-------- Excerpted data

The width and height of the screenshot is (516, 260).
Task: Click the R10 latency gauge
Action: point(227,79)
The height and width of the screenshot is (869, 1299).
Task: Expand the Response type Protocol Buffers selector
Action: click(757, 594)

----------------
-------- Excerpted data

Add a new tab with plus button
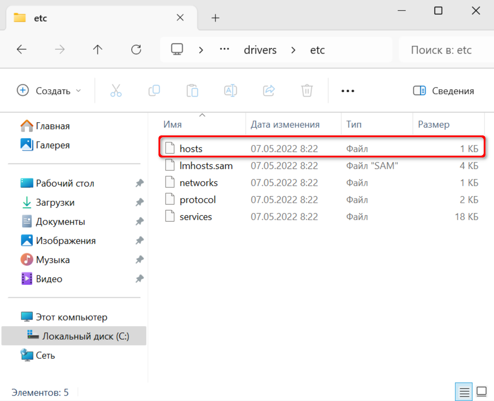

----------------
-------- Excerpted data

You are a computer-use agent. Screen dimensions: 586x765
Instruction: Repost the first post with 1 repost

----------------

- _What is needed_: Filter the data down to the lines that contain the string "with", and copy them.

- _Problem solution_:
Add a new tab with plus button
Instruction: Repost the first post with 1 repost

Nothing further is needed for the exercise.